> What to do
Which lines in the material below contain the string "screenshot", with uppercase and lowercase counted as different? Pick out each one and copy it in full.

> Materials provided
┄┄┄┄┄┄

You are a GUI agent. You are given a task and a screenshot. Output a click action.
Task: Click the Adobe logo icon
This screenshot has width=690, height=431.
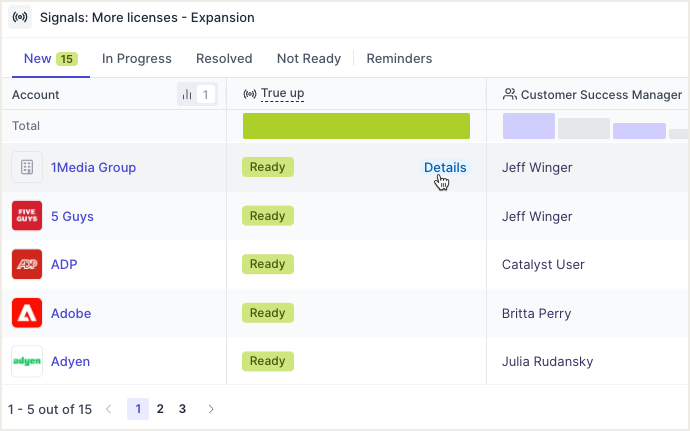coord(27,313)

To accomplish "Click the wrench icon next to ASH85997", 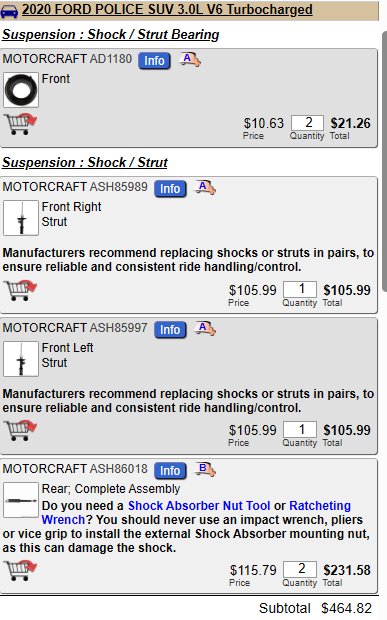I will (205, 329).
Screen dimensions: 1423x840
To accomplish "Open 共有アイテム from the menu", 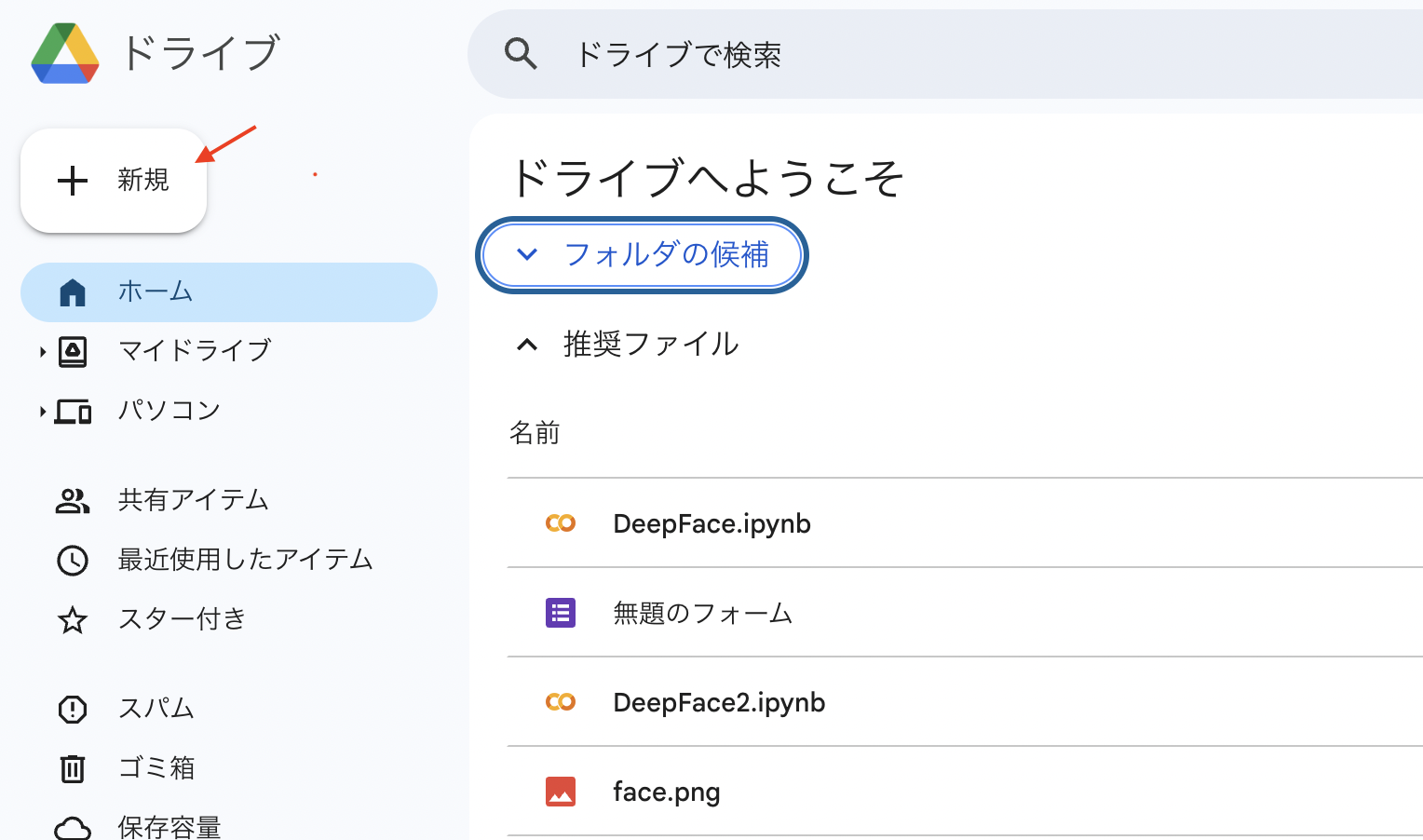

┄┄┄┄┄┄

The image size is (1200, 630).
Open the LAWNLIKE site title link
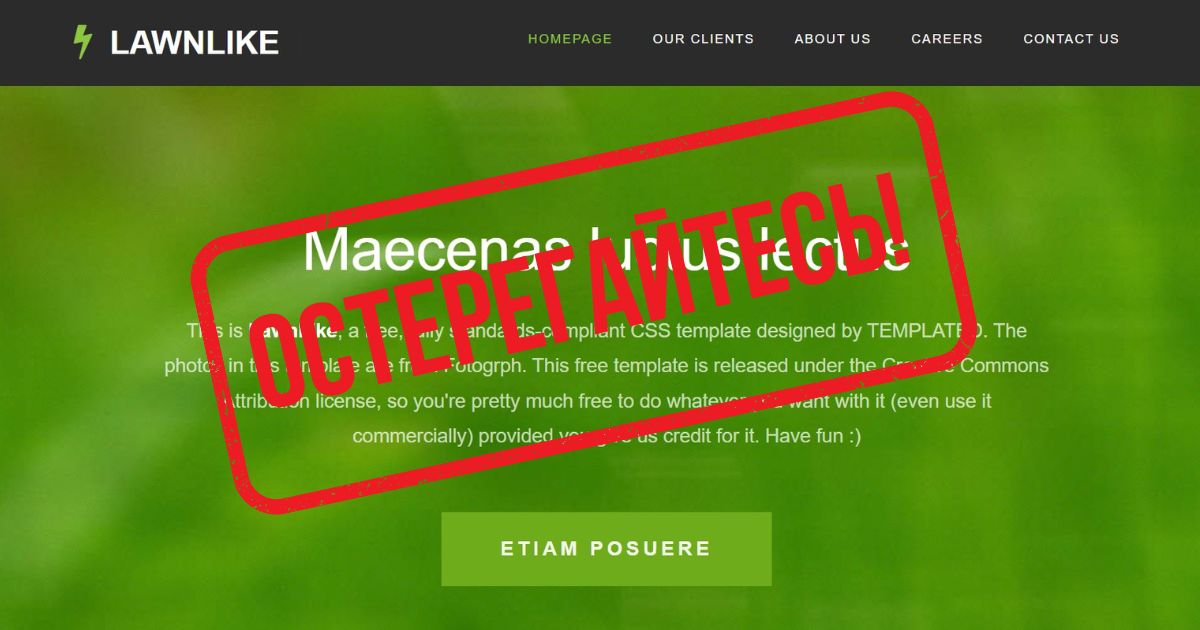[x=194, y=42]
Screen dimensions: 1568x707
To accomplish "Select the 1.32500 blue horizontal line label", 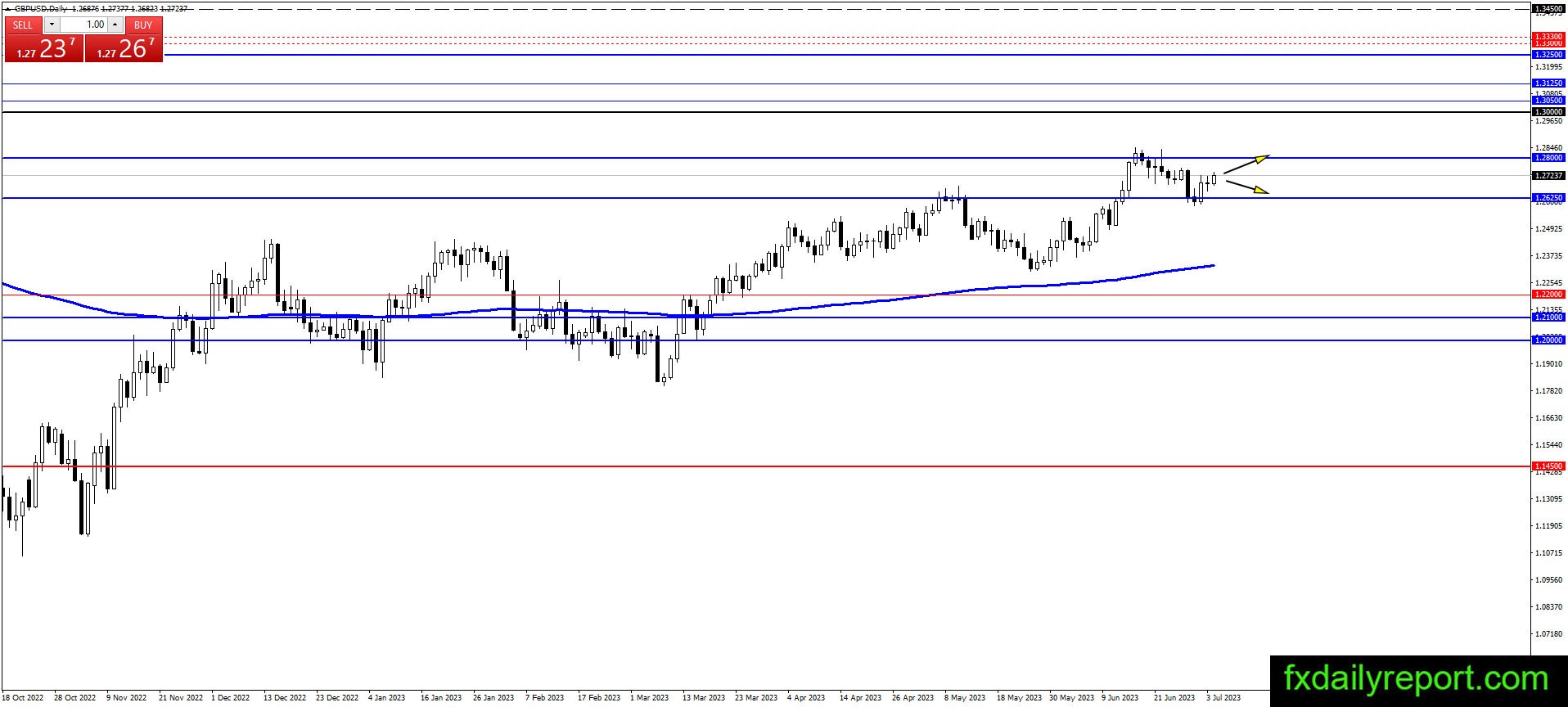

┄┄┄┄┄┄

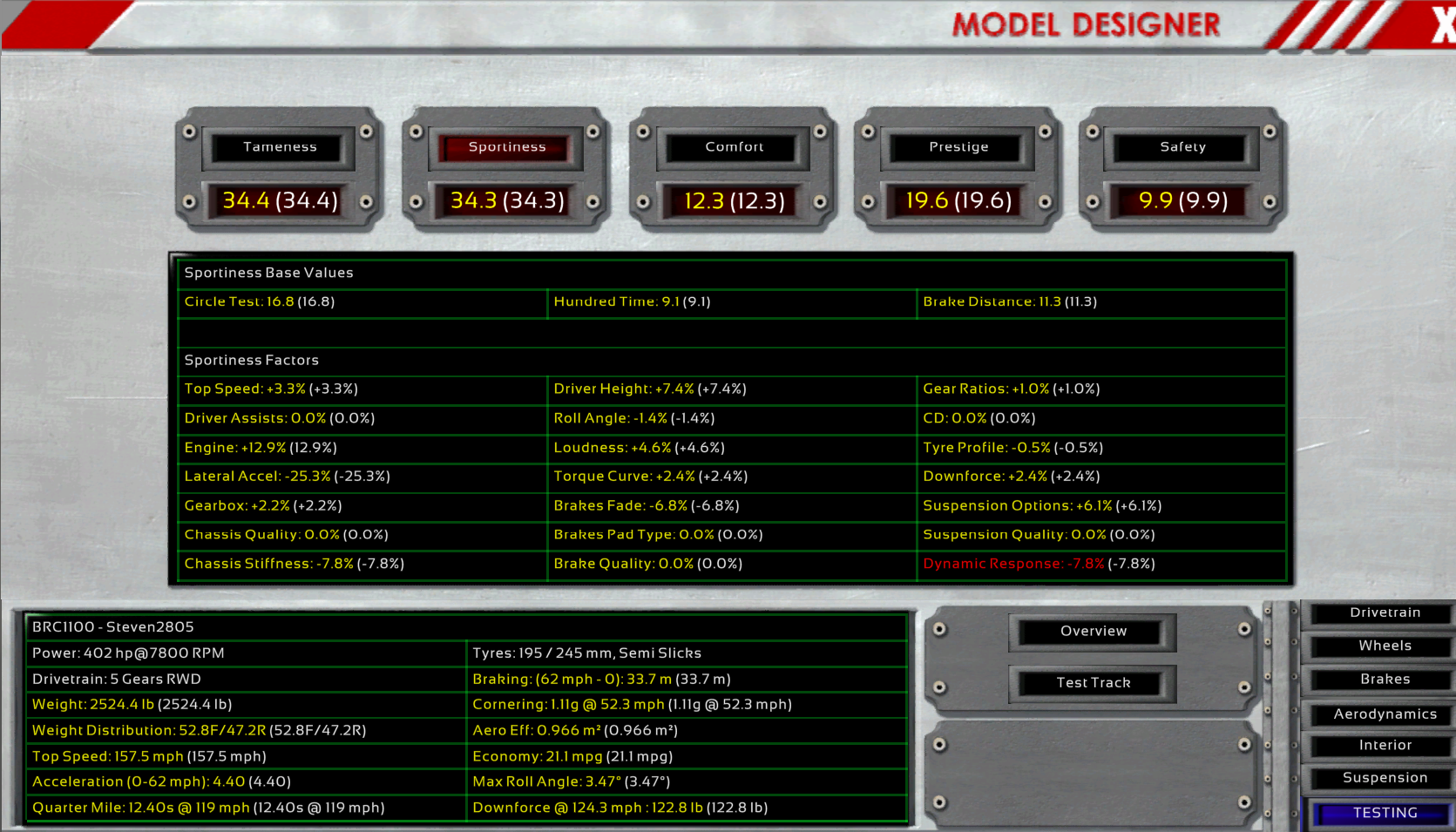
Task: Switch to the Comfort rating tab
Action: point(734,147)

┄┄┄┄┄┄

> Exercise solution
You are a GUI agent. You are given a task and a screenshot. Output a click action.
This screenshot has width=690, height=431.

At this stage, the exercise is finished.